What the task asks: Would you please give all the lines below again, exactly as they stand?

Entries supplied Block Start

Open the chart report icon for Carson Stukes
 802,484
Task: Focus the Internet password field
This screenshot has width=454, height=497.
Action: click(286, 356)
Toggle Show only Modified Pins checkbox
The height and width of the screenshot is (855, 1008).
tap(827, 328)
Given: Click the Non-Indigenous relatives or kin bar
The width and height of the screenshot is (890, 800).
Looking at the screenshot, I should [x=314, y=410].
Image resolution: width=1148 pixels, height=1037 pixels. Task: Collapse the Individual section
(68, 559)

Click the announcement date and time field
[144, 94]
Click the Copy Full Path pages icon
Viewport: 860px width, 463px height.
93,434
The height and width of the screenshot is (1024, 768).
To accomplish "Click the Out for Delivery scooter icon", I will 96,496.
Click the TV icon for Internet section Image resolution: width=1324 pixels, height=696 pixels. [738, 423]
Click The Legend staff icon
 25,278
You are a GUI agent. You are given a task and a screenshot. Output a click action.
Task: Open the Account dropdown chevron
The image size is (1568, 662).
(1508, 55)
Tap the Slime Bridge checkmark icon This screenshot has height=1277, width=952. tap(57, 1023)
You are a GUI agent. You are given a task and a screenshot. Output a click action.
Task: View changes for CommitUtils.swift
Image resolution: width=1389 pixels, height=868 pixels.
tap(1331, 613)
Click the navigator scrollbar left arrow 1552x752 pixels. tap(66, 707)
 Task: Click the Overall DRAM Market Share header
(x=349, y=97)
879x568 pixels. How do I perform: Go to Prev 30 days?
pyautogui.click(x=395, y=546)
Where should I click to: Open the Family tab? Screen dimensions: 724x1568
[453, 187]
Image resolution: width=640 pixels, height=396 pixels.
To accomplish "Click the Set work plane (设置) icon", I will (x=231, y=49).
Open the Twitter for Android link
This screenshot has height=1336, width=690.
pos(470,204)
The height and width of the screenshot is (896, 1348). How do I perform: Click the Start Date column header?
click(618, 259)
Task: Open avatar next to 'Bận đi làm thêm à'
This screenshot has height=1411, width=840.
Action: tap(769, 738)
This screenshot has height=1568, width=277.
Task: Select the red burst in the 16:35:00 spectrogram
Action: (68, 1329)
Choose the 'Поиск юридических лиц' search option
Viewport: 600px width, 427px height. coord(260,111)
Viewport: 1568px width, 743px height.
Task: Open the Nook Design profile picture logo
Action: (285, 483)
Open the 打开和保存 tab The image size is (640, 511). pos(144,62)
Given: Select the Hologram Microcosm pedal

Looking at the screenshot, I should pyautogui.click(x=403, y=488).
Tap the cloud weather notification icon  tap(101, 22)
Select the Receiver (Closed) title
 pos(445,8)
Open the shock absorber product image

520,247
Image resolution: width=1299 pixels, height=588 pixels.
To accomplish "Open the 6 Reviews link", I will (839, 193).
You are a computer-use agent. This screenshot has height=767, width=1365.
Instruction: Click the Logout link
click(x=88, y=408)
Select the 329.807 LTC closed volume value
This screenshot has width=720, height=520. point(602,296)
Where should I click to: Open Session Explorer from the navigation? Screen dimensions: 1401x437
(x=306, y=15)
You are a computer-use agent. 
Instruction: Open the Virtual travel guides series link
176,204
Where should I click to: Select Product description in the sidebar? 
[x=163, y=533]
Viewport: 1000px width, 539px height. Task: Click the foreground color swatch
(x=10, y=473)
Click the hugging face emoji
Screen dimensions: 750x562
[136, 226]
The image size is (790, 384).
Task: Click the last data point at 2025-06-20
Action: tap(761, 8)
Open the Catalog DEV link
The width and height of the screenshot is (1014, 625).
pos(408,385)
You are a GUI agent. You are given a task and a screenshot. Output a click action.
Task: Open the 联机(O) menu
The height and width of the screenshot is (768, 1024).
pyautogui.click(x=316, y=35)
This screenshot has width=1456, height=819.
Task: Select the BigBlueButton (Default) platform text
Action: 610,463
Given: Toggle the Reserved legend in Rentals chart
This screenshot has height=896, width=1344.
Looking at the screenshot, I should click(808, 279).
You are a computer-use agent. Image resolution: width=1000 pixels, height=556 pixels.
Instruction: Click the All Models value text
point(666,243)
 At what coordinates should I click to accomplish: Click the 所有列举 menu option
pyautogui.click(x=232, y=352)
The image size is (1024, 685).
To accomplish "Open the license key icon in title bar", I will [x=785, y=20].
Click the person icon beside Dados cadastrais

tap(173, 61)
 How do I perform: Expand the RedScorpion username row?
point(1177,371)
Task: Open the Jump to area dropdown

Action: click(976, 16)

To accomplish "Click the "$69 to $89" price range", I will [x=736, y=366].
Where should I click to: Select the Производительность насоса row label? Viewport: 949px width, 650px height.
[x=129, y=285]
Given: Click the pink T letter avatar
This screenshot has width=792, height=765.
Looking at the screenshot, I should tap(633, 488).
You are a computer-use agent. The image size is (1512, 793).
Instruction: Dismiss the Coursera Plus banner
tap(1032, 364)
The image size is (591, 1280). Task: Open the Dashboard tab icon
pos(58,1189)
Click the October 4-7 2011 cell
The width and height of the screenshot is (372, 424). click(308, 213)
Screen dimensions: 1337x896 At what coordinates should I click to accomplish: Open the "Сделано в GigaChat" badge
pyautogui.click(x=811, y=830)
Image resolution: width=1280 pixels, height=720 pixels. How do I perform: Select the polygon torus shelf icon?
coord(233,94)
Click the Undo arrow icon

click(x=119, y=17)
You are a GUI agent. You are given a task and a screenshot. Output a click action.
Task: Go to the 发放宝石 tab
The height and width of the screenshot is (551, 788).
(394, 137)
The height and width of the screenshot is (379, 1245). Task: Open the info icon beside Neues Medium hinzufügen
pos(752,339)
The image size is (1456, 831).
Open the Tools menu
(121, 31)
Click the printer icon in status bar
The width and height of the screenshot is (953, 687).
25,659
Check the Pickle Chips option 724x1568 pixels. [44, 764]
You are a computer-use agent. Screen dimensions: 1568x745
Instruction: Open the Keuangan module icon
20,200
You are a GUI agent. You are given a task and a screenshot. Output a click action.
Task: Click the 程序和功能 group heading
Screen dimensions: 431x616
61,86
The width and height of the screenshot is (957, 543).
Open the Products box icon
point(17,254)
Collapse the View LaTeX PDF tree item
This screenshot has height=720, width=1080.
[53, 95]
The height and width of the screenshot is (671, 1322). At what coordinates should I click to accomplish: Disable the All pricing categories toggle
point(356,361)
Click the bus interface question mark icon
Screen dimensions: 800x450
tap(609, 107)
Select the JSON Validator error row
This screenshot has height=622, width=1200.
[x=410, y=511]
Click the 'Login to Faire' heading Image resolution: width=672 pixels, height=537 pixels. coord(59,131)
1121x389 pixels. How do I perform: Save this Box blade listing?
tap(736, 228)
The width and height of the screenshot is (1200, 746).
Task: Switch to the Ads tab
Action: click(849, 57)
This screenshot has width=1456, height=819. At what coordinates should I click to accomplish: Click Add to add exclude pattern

Entries supplied Block End

The completed task:
Open the chart report icon for Carson Stukes
 802,484
Task: Focus the Internet password field
This screenshot has width=454, height=497.
Action: click(286, 356)
Toggle Show only Modified Pins checkbox
The height and width of the screenshot is (855, 1008).
tap(827, 328)
Given: Click the Non-Indigenous relatives or kin bar
The width and height of the screenshot is (890, 800).
Looking at the screenshot, I should [x=314, y=410].
Image resolution: width=1148 pixels, height=1037 pixels. Task: Collapse the Individual section
(68, 559)

Click the announcement date and time field
[144, 94]
Click the Copy Full Path pages icon
Viewport: 860px width, 463px height.
93,434
The height and width of the screenshot is (1024, 768).
To accomplish "Click the Out for Delivery scooter icon", I will 96,496.
Click the TV icon for Internet section Image resolution: width=1324 pixels, height=696 pixels. [738, 423]
Click The Legend staff icon
 25,278
You are a GUI agent. You are given a task and a screenshot. Output a click action.
Task: Open the Account dropdown chevron
The image size is (1568, 662).
(1508, 55)
Tap the Slime Bridge checkmark icon This screenshot has height=1277, width=952. tap(57, 1023)
You are a GUI agent. You are given a task and a screenshot. Output a click action.
Task: View changes for CommitUtils.swift
Image resolution: width=1389 pixels, height=868 pixels.
tap(1331, 613)
Click the navigator scrollbar left arrow 1552x752 pixels. tap(66, 707)
 Task: Click the Overall DRAM Market Share header
(x=349, y=97)
879x568 pixels. How do I perform: Go to Prev 30 days?
pyautogui.click(x=395, y=546)
Where should I click to: Open the Family tab? Screen dimensions: 724x1568
[453, 187]
Image resolution: width=640 pixels, height=396 pixels.
To accomplish "Click the Set work plane (设置) icon", I will (x=231, y=49).
Open the Twitter for Android link
This screenshot has height=1336, width=690.
pos(470,204)
The height and width of the screenshot is (896, 1348). How do I perform: Click the Start Date column header?
click(618, 259)
Task: Open avatar next to 'Bận đi làm thêm à'
This screenshot has height=1411, width=840.
Action: tap(769, 738)
This screenshot has height=1568, width=277.
Task: Select the red burst in the 16:35:00 spectrogram
Action: (68, 1329)
Choose the 'Поиск юридических лиц' search option
Viewport: 600px width, 427px height. coord(260,111)
Viewport: 1568px width, 743px height.
Task: Open the Nook Design profile picture logo
Action: (285, 483)
Open the 打开和保存 tab The image size is (640, 511). pos(144,62)
Given: Select the Hologram Microcosm pedal

Looking at the screenshot, I should pyautogui.click(x=403, y=488).
Tap the cloud weather notification icon  tap(101, 22)
Select the Receiver (Closed) title
 pos(445,8)
Open the shock absorber product image

520,247
Image resolution: width=1299 pixels, height=588 pixels.
To accomplish "Open the 6 Reviews link", I will (839, 193).
You are a computer-use agent. This screenshot has height=767, width=1365.
Instruction: Click the Logout link
click(x=88, y=408)
Select the 329.807 LTC closed volume value
This screenshot has width=720, height=520. point(602,296)
Where should I click to: Open Session Explorer from the navigation? Screen dimensions: 1401x437
(x=306, y=15)
You are a computer-use agent. 
Instruction: Open the Virtual travel guides series link
176,204
Where should I click to: Select Product description in the sidebar? 
[x=163, y=533]
Viewport: 1000px width, 539px height. Task: Click the foreground color swatch
(x=10, y=473)
Click the hugging face emoji
Screen dimensions: 750x562
[136, 226]
The image size is (790, 384).
Task: Click the last data point at 2025-06-20
Action: tap(761, 8)
Open the Catalog DEV link
The width and height of the screenshot is (1014, 625).
pos(408,385)
You are a GUI agent. You are given a task and a screenshot. Output a click action.
Task: Open the 联机(O) menu
The height and width of the screenshot is (768, 1024).
pyautogui.click(x=316, y=35)
This screenshot has width=1456, height=819.
Task: Select the BigBlueButton (Default) platform text
Action: 610,463
Given: Toggle the Reserved legend in Rentals chart
This screenshot has height=896, width=1344.
Looking at the screenshot, I should click(808, 279).
You are a computer-use agent. Image resolution: width=1000 pixels, height=556 pixels.
Instruction: Click the All Models value text
point(666,243)
 At what coordinates should I click to accomplish: Click the 所有列举 menu option
pyautogui.click(x=232, y=352)
The image size is (1024, 685).
To accomplish "Open the license key icon in title bar", I will [x=785, y=20].
Click the person icon beside Dados cadastrais

tap(173, 61)
 How do I perform: Expand the RedScorpion username row?
point(1177,371)
Task: Open the Jump to area dropdown

Action: click(976, 16)

To accomplish "Click the "$69 to $89" price range", I will [x=736, y=366].
Where should I click to: Select the Производительность насоса row label? Viewport: 949px width, 650px height.
[x=129, y=285]
Given: Click the pink T letter avatar
This screenshot has width=792, height=765.
Looking at the screenshot, I should tap(633, 488).
You are a computer-use agent. The image size is (1512, 793).
Instruction: Dismiss the Coursera Plus banner
tap(1032, 364)
The image size is (591, 1280). Task: Open the Dashboard tab icon
pos(58,1189)
Click the October 4-7 2011 cell
The width and height of the screenshot is (372, 424). click(308, 213)
Screen dimensions: 1337x896 At what coordinates should I click to accomplish: Open the "Сделано в GigaChat" badge
pyautogui.click(x=811, y=830)
Image resolution: width=1280 pixels, height=720 pixels. How do I perform: Select the polygon torus shelf icon?
coord(233,94)
Click the Undo arrow icon

click(x=119, y=17)
You are a GUI agent. You are given a task and a screenshot. Output a click action.
Task: Go to the 发放宝石 tab
The height and width of the screenshot is (551, 788).
(394, 137)
The height and width of the screenshot is (379, 1245). Task: Open the info icon beside Neues Medium hinzufügen
pos(752,339)
The image size is (1456, 831).
Open the Tools menu
(121, 31)
Click the printer icon in status bar
The width and height of the screenshot is (953, 687).
25,659
Check the Pickle Chips option 724x1568 pixels. [44, 764]
You are a computer-use agent. Screen dimensions: 1568x745
Instruction: Open the Keuangan module icon
20,200
You are a GUI agent. You are given a task and a screenshot. Output a click action.
Task: Click the 程序和功能 group heading
Screen dimensions: 431x616
61,86
The width and height of the screenshot is (957, 543).
Open the Products box icon
point(17,254)
Collapse the View LaTeX PDF tree item
This screenshot has height=720, width=1080.
[53, 95]
The height and width of the screenshot is (671, 1322). At what coordinates should I click to accomplish: Disable the All pricing categories toggle
point(356,361)
Click the bus interface question mark icon
Screen dimensions: 800x450
tap(609, 107)
Select the JSON Validator error row
This screenshot has height=622, width=1200.
[x=410, y=511]
Click the 'Login to Faire' heading Image resolution: width=672 pixels, height=537 pixels. coord(59,131)
1121x389 pixels. How do I perform: Save this Box blade listing?
tap(736, 228)
The width and height of the screenshot is (1200, 746).
Task: Switch to the Ads tab
Action: click(849, 57)
This screenshot has width=1456, height=819. At what coordinates should I click to accomplish: Click Add to add exclude pattern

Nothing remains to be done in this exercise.